The show was fantastic. She wears beautiful costumes that exhibit her flawless body, she dances, she sings, she’s dramatic, her makeup was perfect. She bops around a stage that lifts and swings and turns her around in impressive fashion.

In short, she gives good show.

Her background dancers also wore exquisite costumes and danced in sync, making for a true show – as if telling the stories behind her songs. (They all boil down to: love is hard, I got hurt, screw you for hurting me, I’ll come out on top, who needs guys anyway.)

The Taylor Swift 1989 concert took me back to my 1980s childhood, which I loved. A little weird, though, to graduate high school the same year that the megastar on stage was born.
The Taylor Swift 1989 concert took me back to my 1980s childhood, which I loved. A little weird, though, to graduate high school the same year that the megastar on stage was born.

She blabbed quite a lot about being born in 1989, which made me feel insanely old, since that’s the year I graduated from high school. However, since the theme of the concert was loving the ’80s, I did appreciate all the Gogo’s and Madonna she played beforehand.

It’s nice that she’s friends with Lena Dunham and Selena Gomez and kudos to Taylor for filming her besties and sharing their tidbits of advice on how important good friendships are on big screens while we waited for the show to start. All the many young girls among the 51,000-strong crowd were getting good messages.

So she’s using her power for good.

Yes, she’s a good songwriter, and yes she has a beautiful voice when you can actually hear it authentically in the moment. Yes, she can play several instruments, though I’m not certain she actually did last night; that might’ve been for show, too. Now, I’m wondering about the whole thing.

Little girls learn from big girls. What are they learning from Taylor Swift?
Little girls learn from big girls. What are they learning from Taylor Swift?

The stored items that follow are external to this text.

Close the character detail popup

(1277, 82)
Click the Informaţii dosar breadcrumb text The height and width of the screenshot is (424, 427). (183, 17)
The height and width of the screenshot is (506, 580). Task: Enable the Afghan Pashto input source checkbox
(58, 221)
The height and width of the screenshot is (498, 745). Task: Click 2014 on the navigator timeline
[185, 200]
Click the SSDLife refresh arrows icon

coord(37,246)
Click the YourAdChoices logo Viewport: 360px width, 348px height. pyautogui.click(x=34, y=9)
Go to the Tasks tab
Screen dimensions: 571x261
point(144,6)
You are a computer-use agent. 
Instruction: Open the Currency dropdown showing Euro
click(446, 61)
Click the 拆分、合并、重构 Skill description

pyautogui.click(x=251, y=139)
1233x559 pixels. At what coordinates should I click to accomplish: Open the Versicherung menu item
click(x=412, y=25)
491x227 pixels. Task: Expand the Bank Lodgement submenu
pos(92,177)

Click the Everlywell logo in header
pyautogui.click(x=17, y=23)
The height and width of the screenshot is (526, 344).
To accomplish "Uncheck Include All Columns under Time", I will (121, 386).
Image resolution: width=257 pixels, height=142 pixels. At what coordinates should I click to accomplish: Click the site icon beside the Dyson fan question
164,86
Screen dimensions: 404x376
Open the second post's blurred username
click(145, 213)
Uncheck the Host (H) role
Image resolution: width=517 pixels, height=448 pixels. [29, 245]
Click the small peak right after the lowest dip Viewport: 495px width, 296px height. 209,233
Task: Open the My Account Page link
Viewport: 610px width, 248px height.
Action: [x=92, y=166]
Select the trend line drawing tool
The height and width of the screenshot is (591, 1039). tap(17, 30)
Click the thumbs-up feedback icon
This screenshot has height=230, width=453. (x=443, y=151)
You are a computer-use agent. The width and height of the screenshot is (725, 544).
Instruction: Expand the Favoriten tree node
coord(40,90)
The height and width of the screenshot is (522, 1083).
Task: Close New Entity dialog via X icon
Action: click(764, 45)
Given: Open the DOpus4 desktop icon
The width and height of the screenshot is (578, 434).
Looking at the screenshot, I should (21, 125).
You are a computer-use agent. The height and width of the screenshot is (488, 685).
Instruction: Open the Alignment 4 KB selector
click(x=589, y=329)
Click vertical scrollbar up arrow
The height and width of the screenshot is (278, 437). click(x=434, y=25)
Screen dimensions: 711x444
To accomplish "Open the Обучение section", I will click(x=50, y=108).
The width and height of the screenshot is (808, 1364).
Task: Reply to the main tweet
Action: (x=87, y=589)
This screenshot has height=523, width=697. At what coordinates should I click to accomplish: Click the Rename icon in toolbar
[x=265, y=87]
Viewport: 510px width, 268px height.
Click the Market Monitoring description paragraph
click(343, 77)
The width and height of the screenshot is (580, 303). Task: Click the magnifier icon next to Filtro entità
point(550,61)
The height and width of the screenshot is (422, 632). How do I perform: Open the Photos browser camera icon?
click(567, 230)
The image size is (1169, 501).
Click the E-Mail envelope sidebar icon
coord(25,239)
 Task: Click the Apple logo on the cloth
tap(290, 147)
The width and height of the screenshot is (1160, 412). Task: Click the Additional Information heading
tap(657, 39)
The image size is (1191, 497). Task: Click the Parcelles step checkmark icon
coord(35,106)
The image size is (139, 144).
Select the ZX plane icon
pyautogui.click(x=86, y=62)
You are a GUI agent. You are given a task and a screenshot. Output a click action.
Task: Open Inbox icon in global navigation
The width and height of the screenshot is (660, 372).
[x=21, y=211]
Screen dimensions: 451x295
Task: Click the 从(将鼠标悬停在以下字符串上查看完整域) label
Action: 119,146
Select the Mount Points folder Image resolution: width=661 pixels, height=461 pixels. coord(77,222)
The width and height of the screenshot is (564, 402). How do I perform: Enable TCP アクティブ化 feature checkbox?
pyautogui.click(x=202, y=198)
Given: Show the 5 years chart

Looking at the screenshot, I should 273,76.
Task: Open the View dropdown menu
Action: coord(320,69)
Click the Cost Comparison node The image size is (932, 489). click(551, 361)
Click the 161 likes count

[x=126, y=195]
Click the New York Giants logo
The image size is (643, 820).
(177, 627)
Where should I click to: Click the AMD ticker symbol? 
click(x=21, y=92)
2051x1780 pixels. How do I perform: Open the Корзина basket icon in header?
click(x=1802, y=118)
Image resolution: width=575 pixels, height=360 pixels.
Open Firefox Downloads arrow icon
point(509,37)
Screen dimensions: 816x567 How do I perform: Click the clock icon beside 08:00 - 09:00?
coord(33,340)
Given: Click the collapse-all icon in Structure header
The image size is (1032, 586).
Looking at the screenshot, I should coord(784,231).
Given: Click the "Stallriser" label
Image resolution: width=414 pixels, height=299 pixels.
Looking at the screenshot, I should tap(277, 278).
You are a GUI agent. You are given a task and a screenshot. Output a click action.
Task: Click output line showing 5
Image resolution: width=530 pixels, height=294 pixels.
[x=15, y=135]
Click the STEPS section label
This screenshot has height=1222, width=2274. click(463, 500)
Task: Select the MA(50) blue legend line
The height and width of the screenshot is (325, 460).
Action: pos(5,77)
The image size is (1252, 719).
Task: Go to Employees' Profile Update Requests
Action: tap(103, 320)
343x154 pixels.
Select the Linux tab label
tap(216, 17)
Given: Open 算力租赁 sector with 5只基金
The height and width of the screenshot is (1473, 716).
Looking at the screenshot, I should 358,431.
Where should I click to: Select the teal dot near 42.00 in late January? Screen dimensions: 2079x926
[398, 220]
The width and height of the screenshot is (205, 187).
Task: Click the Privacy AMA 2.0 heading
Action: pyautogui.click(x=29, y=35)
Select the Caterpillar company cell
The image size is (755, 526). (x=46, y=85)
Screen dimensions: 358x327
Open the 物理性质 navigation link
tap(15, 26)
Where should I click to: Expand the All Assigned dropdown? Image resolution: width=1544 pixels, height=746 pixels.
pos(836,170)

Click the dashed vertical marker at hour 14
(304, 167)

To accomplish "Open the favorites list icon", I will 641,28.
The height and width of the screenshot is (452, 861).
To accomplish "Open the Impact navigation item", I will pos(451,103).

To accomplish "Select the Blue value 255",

My daughter and I feel kind of betrayed. We could hear her recorded songs from home. We didn’t need to shlep out in torrential rain, pay 30 bucks to park, skip through cold puddles and wade through crowds to ascend to our very high seats, and pay $12 for cotton candy, just to see a tiny dot of the real celeb lip-sync her way through her work.

I don’t know for sure, but now I wonder. And it definitely took the show down a few notches for me.

In my profession – and in most professions – there is no equivalent to auto-tune and lip-sync. You have to actually do the work – or you lose the client.

I can’t fake my way through anything. I have to do my best work every single time. Otherwise, sooner or later I’d be found out. And it’s my reputation is on the line so why would I try to create an easy-way-out anyway?

Why doesn’t Ms. Swift see it the same way? She’s got a lot more on the line than I do.

Why is it acceptable behavior for superstars to find the shortcuts and cheap shots?

It’s in the line of activities like cheating in football games by deflating the pigskin or taking steroids to flub your way through a bike race. It’s just not OK. And when found out, careers are destroyed.

Sometimes.

Remember Milli Vanilli?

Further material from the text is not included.